Some lines of these records may hold the word "computer"; state how many, using only the number.

◆ Provided records
=== Section Start ===

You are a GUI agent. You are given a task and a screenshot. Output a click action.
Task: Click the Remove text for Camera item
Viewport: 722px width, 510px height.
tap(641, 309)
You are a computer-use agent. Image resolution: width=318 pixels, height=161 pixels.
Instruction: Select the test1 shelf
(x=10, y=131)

=== Section End ===
=== Section Start ===

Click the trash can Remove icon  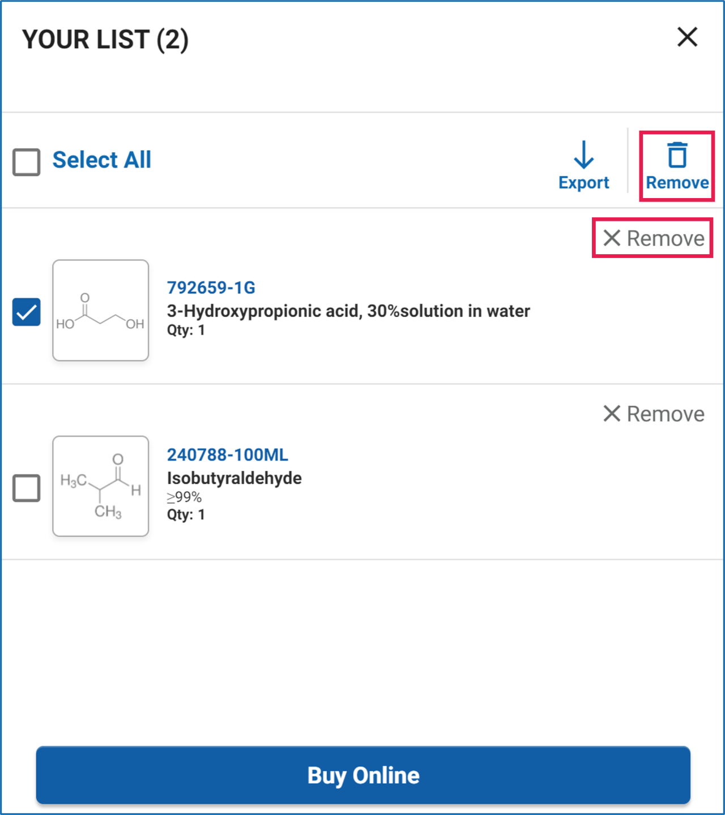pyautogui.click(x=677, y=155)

=== Section End ===
=== Section Start ===

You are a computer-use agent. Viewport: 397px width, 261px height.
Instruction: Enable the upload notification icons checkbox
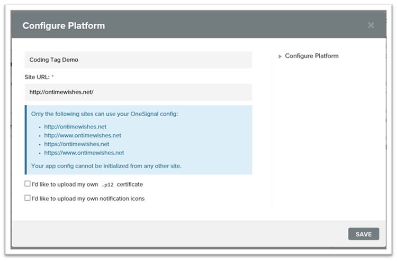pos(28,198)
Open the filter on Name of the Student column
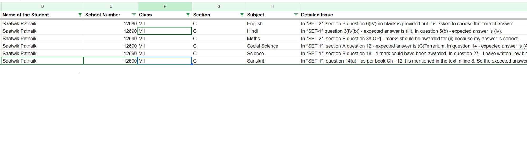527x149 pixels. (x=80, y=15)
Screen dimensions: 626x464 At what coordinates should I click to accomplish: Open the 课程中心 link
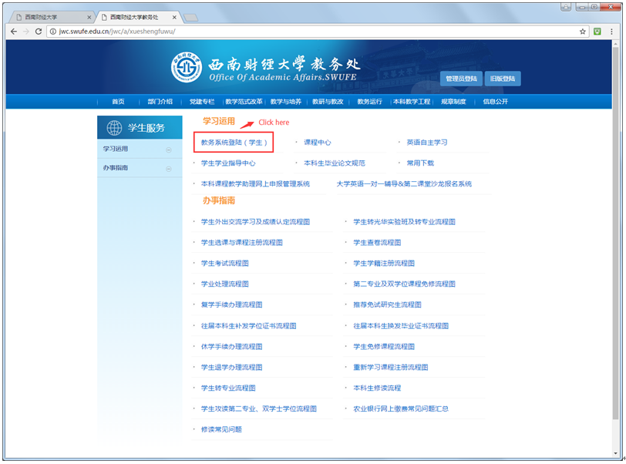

=== Section End ===

◆ Problem solution
2